Some real estate agents and internet users believe that the government’s market rescue efforts will continue. For example, a real estate agent from Hebei expressed that mortgage rates will further decrease and that the actions to support the market will not stop with these measures.
In response to the policies, there are concerns raised by netizens about who will benefit from the new policies. Questions arise regarding whether those who already have existing loans or those who have taken out provident fund loans will be able to enjoy the benefits.
The move to lower down payment ratios has sparked discussions among the public about whether this signals an endless cycle of rate cuts in the Chinese real estate market.
One individual highlighted the implications of the lowered down payment requirement, allowing individuals to leverage more in buying properties. It raises concerns about the potential risks associated with increased borrowing and the government’s urgency to stimulate the real estate sector.
Leveraging involves using borrowed capital (such as loans) to increase purchasing power for real estate. This approach allows individuals to acquire properties of higher value or more properties, but it also increases financial risks if property values decline or if income is insufficient to cover loan obligations.
The adjustments to commercial loan rates are seen as minimal, with the lowered interest rates for provident fund loans likely to spur a new wave of homebuyers. While this may boost housing market activity in the short term, doubts remain about the sustainability and stability of the market.

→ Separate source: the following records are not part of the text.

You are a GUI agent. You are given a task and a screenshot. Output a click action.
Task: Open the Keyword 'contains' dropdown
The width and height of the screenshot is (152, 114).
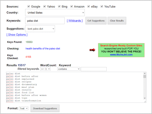click(x=68, y=69)
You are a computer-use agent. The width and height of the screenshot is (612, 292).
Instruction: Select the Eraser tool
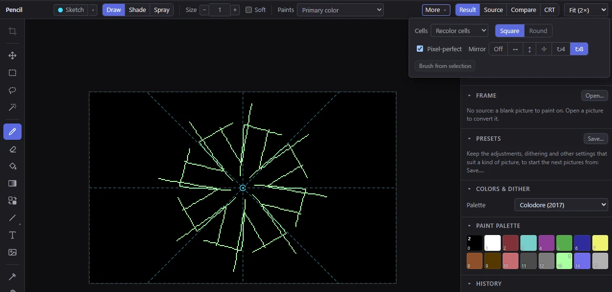(x=12, y=149)
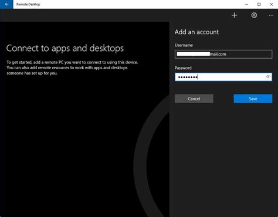Click the To get started description paragraph

(72, 67)
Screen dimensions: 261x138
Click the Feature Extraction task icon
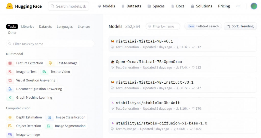[x=10, y=63]
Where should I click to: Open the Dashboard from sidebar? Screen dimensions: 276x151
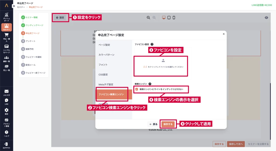click(6, 17)
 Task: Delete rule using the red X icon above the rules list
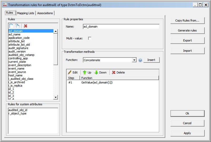25,26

Critics question whether the reduction in down payments is driven by a lack of funds among potential buyers. A lowered down payment means an increase in monthly mortgage payments, raising concerns over affordability in the long run.
Recent challenges in the Chinese real estate market, including developers facing debt crises, have prompted the government to intervene by implementing measures to alleviate inventory pressure and support the sector’s stability.
During a press briefing held by the State Council on May 17th, the PBOC announced the establishment of a 300 billion yuan guarantee for housing refinancing, aimed at supporting state-owned enterprises in acquiring unsold properties at reasonable prices.
The refinancing scheme includes a 1.75% interest rate over a 1-year period, extendable up to 4 times. The program targets national banks, including policy banks, commercial banks, and postal savings banks, with the PBOC supplementing 60% of the loan principal, potentially injecting 500 billion yuan into the banking system.
Despite these initiatives, a report by Goldman Sachs highlighted a 4 trillion yuan funding gap for private real estate developers in completing pre-sold housing units, exacerbating the challenges faced by the market.
Official data released by the Chinese government revealed price declines in 64 out of 70 major cities in April, surpassing the number of cities experiencing price drops compared to March.
Economic indicators from the National Bureau of Statistics showed widespread price declines in both new and existing homes in first-tier cities in April, with new home prices experiencing the sharpest decline in over nine years.
As the Chinese government continues to navigate the challenges in the real estate market, these latest policies are part of a series of efforts aimed at sustaining growth and stability in the housing sector.